-Mark Parker St. Pete Catalyst
The recently announced closure of a Pinellas Park Walmart Neighborhood Market has county officials concerned for residents – not for people living in that city, but for the 21,500 in nearby Lealman.
According to Google Maps, the unincorporated town sits just over a mile south of the store, at 6900 U.S. Highway 19 N. Pinellas County’s leadership considers Lealman underserved and designated it as a community redevelopment area (CRA).
Local officials have spent time and money to uplift the community, a food desert due to its lack of a single grocer. In addition, Neil Brickfield, executive director of the Pinellas Housing Authority, noted Lealman has one of the lowest vehicle ownership rates in the county.
“Which means a lot of people walk to the grocery store,” added Brickfield. “This is a devastating blow for the residents in that area.”
While there is a Winn-Dixie, a Target and other stores in Pinellas Park, the Neighborhood Market is the closest to Lealman’s geographic center. Many of its residents walk to gas stations for food, and Brickfield said Walmart closing that location leaves “a big hole.”
In a Feb. 8 announcement, corporate officials said the store “did not meet our financial expectations.” It will close March 10, and local leaders are scrambling for solutions.
“Lealman is a classic food desert,” Brickfield said. “Low income, over a mile to access a grocery store. I wish they (retailers) would take into account the neighborhoods they’re in and the challenges those residents face.”
He noted that bringing a grocery store to Lealman has been a top priority for county officials for years. However, despite numerous discussions, corporate representatives have said the community’s demographics do not align with company metrics.
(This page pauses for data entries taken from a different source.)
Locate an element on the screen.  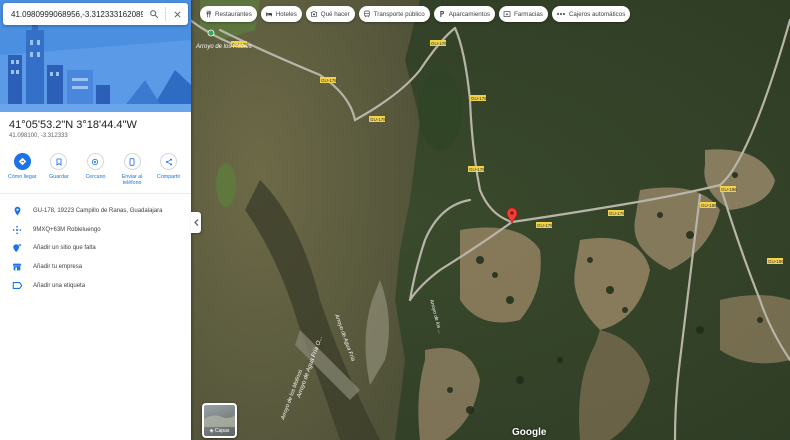
add-label-row: Añadir una etiqueta is located at coordinates (96, 286).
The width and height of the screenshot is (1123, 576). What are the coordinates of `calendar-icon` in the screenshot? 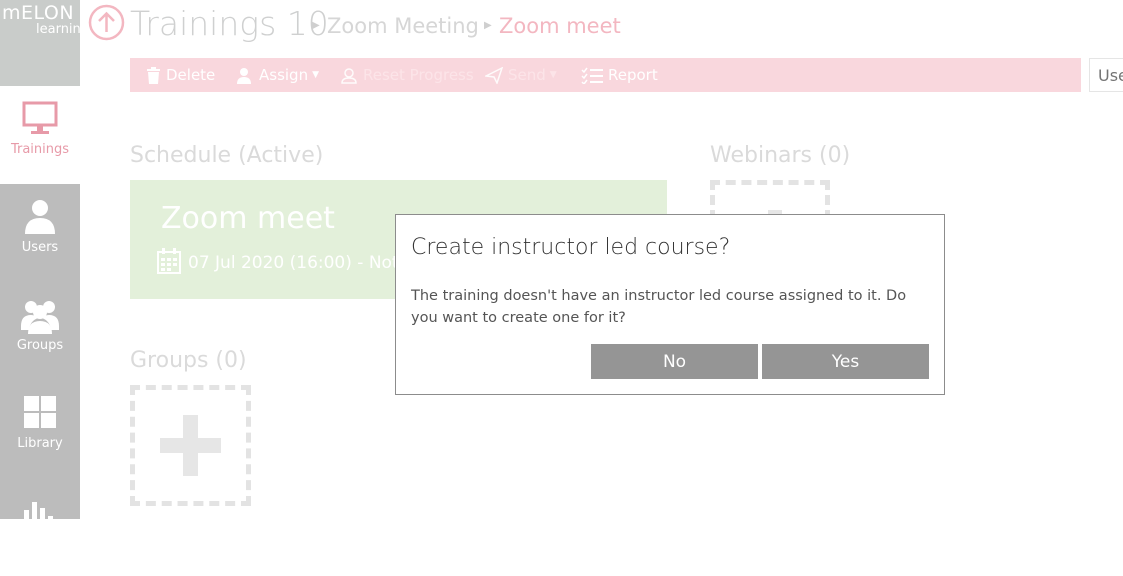 It's located at (169, 261).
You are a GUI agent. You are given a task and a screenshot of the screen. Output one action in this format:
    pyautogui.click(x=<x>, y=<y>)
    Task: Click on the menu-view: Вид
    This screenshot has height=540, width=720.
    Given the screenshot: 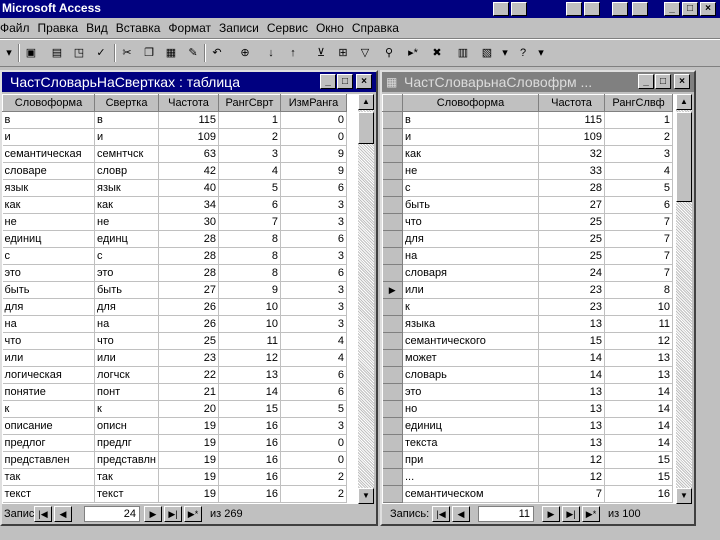 What is the action you would take?
    pyautogui.click(x=97, y=28)
    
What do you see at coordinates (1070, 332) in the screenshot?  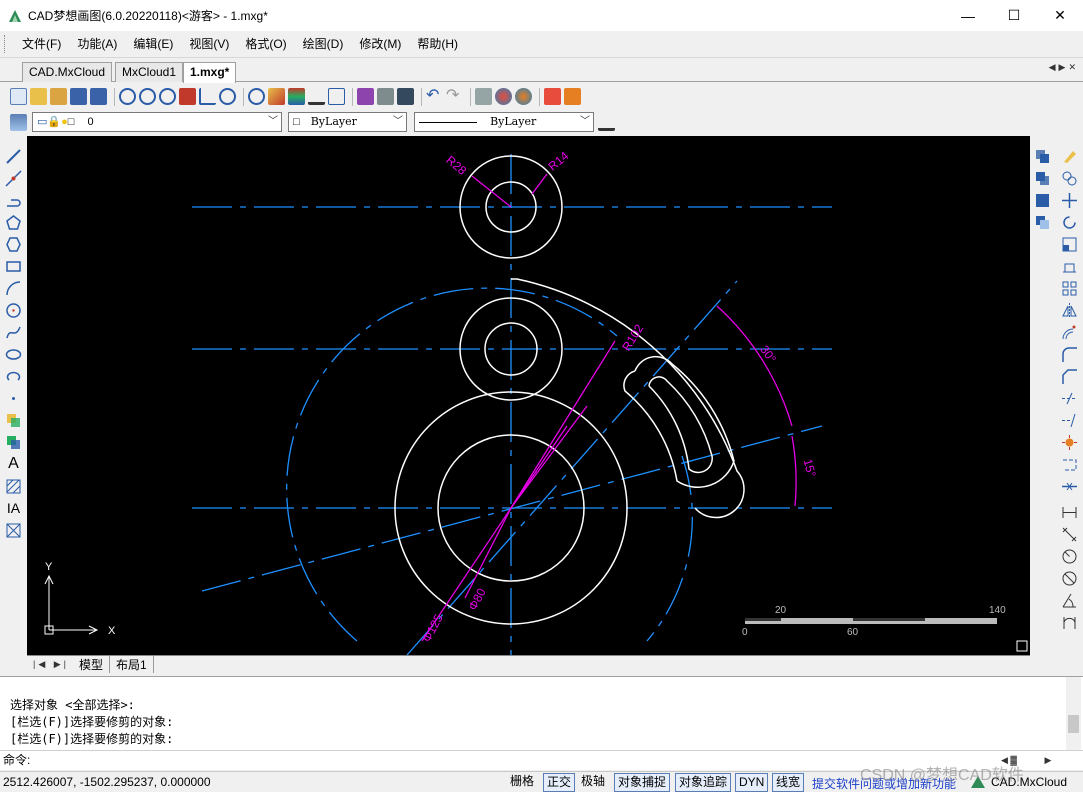 I see `offset-icon` at bounding box center [1070, 332].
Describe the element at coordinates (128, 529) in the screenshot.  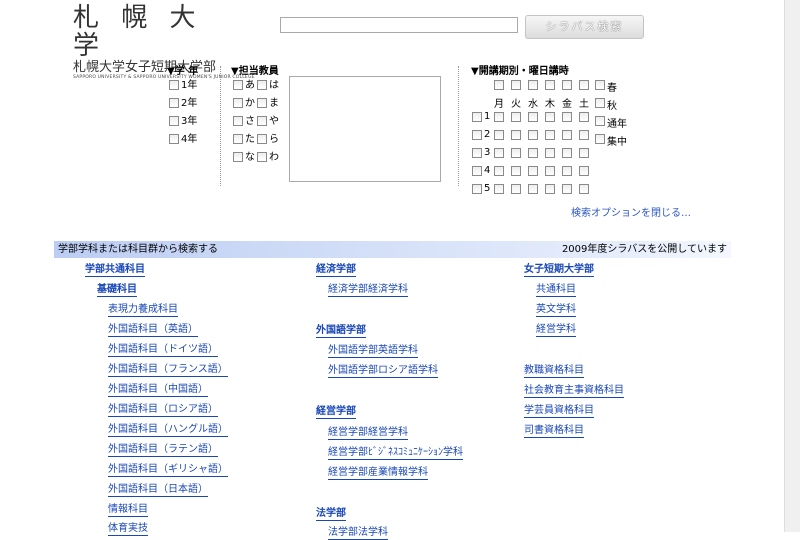
I see `link-course: 体育実技` at that location.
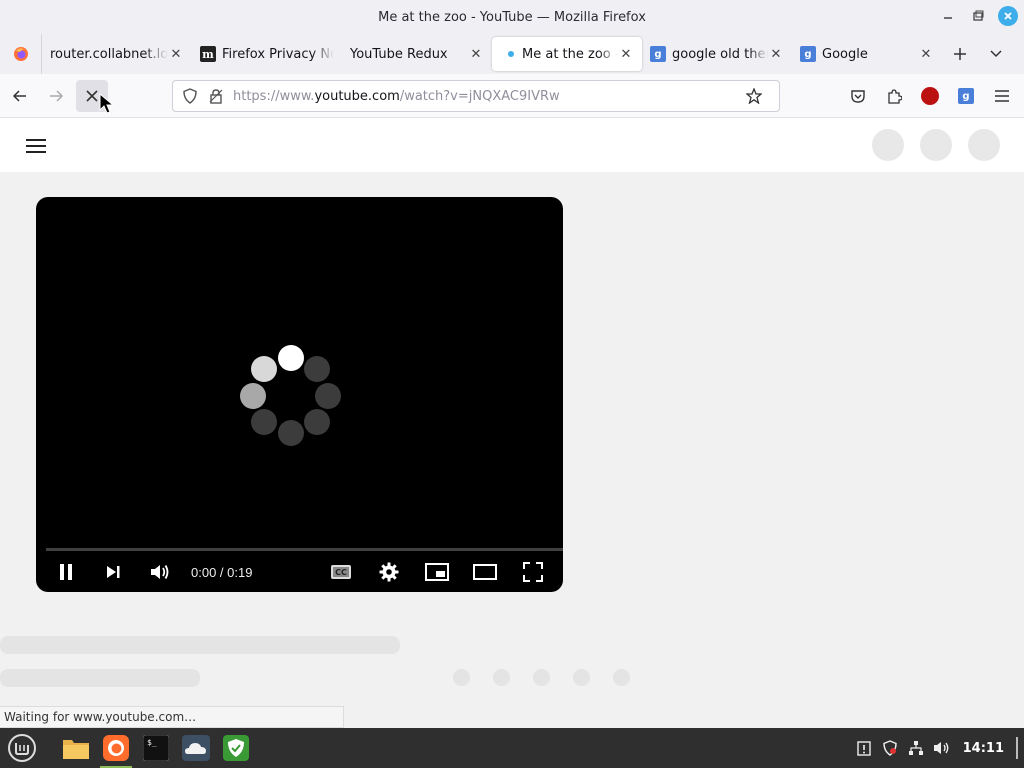 The width and height of the screenshot is (1024, 768). Describe the element at coordinates (100, 678) in the screenshot. I see `skeleton-subtitle` at that location.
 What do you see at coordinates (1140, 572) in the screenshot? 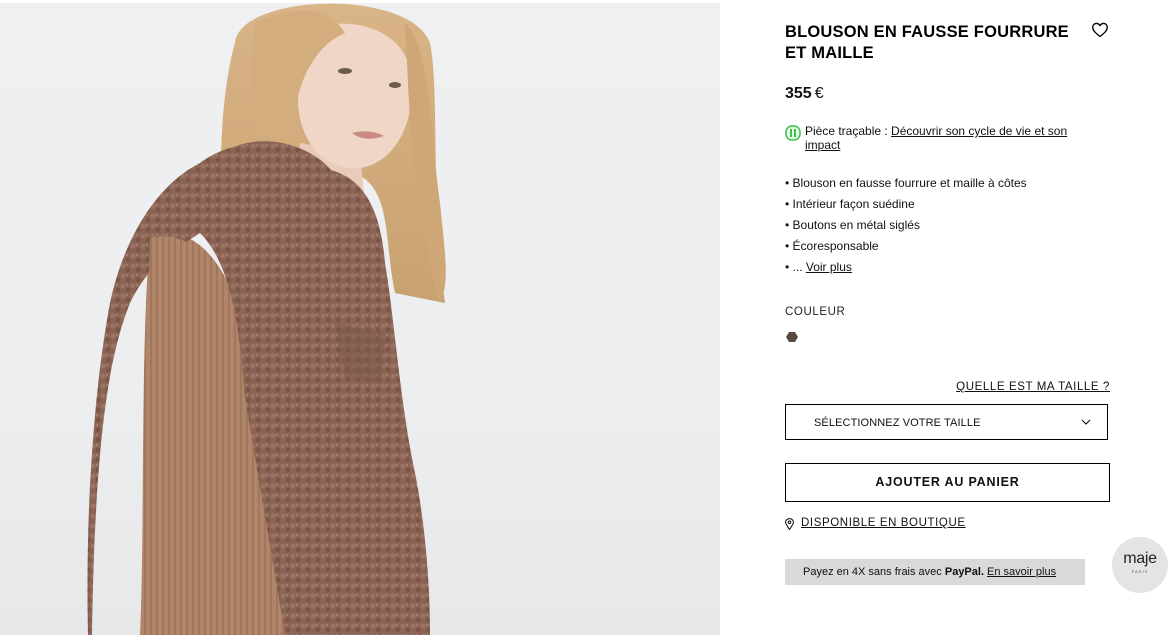
I see `brand-logo-subtitle: PARIS` at bounding box center [1140, 572].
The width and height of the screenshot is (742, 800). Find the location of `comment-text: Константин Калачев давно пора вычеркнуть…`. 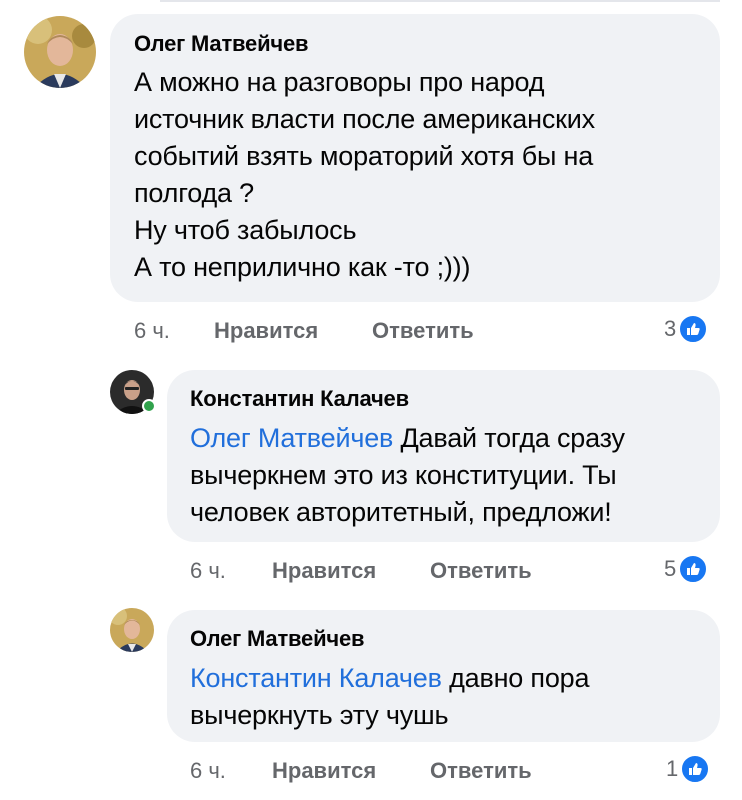

comment-text: Константин Калачев давно пора вычеркнуть… is located at coordinates (452, 697).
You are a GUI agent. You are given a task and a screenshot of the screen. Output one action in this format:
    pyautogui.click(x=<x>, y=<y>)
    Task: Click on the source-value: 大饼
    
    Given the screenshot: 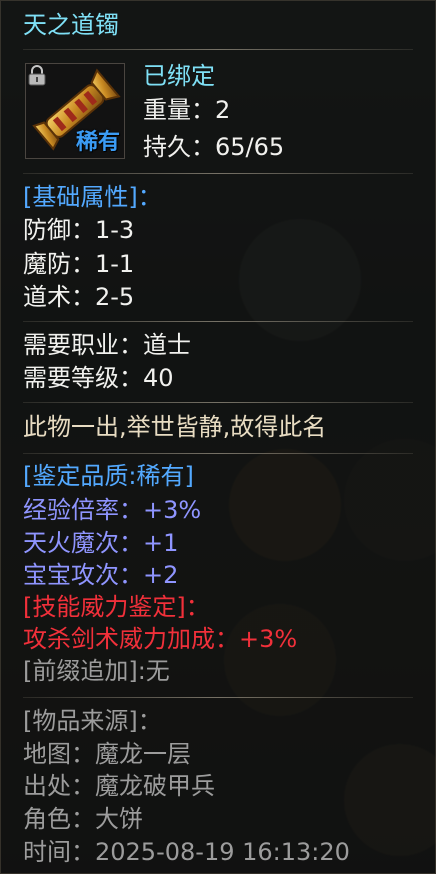 What is the action you would take?
    pyautogui.click(x=119, y=819)
    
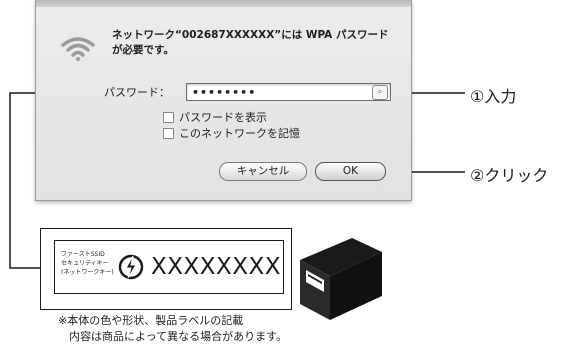 The height and width of the screenshot is (358, 576). Describe the element at coordinates (83, 254) in the screenshot. I see `label-ssid-text: ファーストSSID` at that location.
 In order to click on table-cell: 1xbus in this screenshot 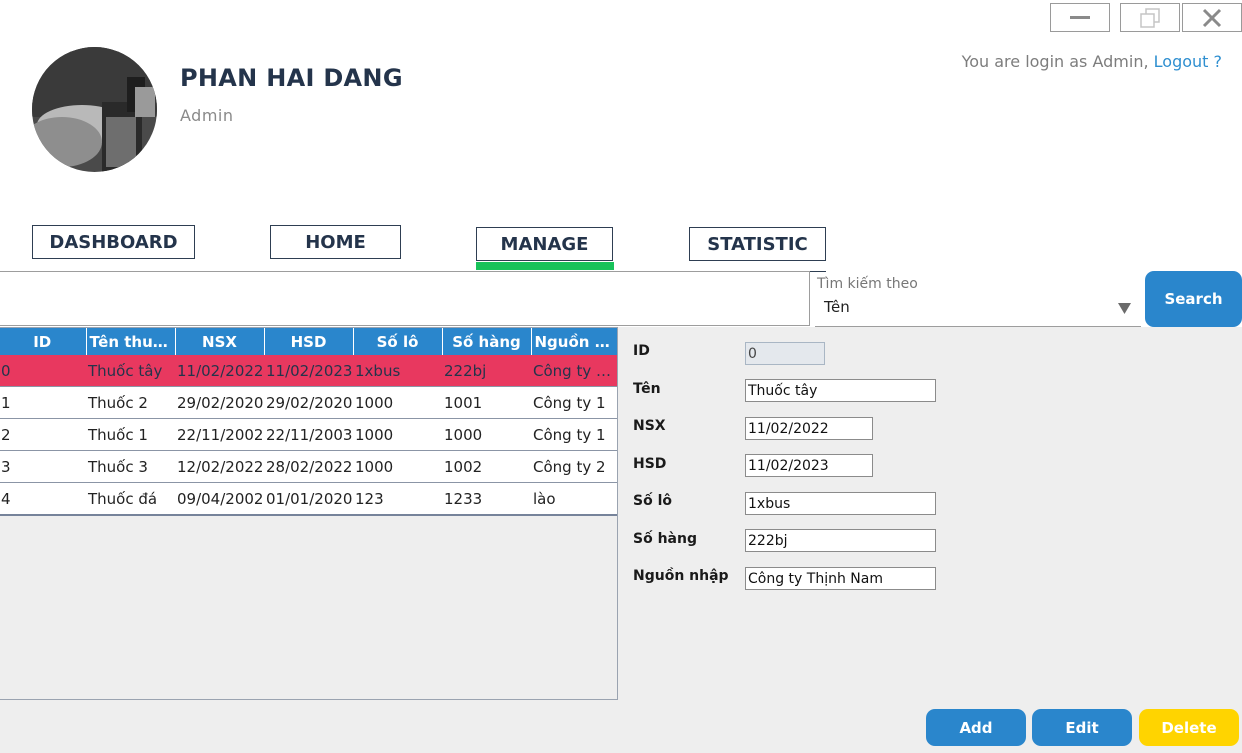, I will do `click(398, 371)`.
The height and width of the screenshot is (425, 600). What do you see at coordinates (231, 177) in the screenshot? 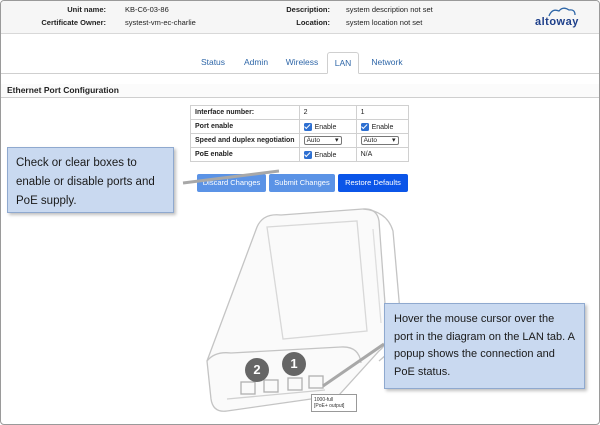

County Commissioner Charlie Justice said that is why he and his colleagues have focused on periodically bringing the St. Pete Free Clinic, Farm Share and other nonprofit organizations that provide fresh fruit and vegetables to Lealman. He noted that nutrition is unavailable to residents who rely on convenience stores for food.
He said several people have worked to establish a permanent nonprofit grocer in the area, but “we just haven’t had the right combination of timing, location and partners.”
“I know it’s a big deal,” Justice said. “If they’re struggling with transportation and buying food at the convenience stores, they’re overpaying for the basics. Publix or Winn-Dixie might be a couple of bus rides away.”
Like Brickfield, Justice relayed his concern that the closure would exacerbate the food desert to colleagues immediately following the announcement. He also noted that South St. Petersburg has struggled with the same problem for years.
City officials bought Tangerine Plaza in 2017 after its Walmart Neighborhood Market closed. Despite multiple efforts, the community around the plaza at 1794 22nd St. S. has remained a food desert ever since.
“Those guys (grocers) are pretty shrewd,” Justice said. “They know what they’re doing. They know where they thrive financially.”
There is hope.
Justice relayed that Publix has a new corporate community relations representative, and the two will soon meet. They will discuss the company’s expansion process and how it could partner with underserved areas.
He also believes recent efforts to uplift Lealman could entice stores to move into the community. Habitat for Humanity of Pinellas and West Pasco Counties is building 14 new homes in the CRA, and Justice said several multifamily projects are in the pipeline.
In addition, he said the county planning department is compiling a food access study that will help inform the decision-making process.
“We want to work with a Publix or a Winn Dixie or an Aldi and say, ‘you know, we’re investing a lot, and we want you to come and be a part of this on the ground floor,’” Justice added. “And I’m hopeful that one of those entities will see the light and come join us in the future of Lealman.”
However, he noted that the lack of department and grocery stores could dissuade people from moving to the area in the first place. Justice said county officials need those businesses to improve the current quality of life and to attract the next generation of Lealman residents.
He said subsidizing and incentivizing companies to move into the community is “certainly a possibility.” Easing zoning or parking restrictions are also an option, but all would require regulatory planning and a willing partner.
“If there was a Publix or one of those grocery stores that wanted to come to Lealman – we’re all ears,” Justice said. “We’ll work to make it happen.”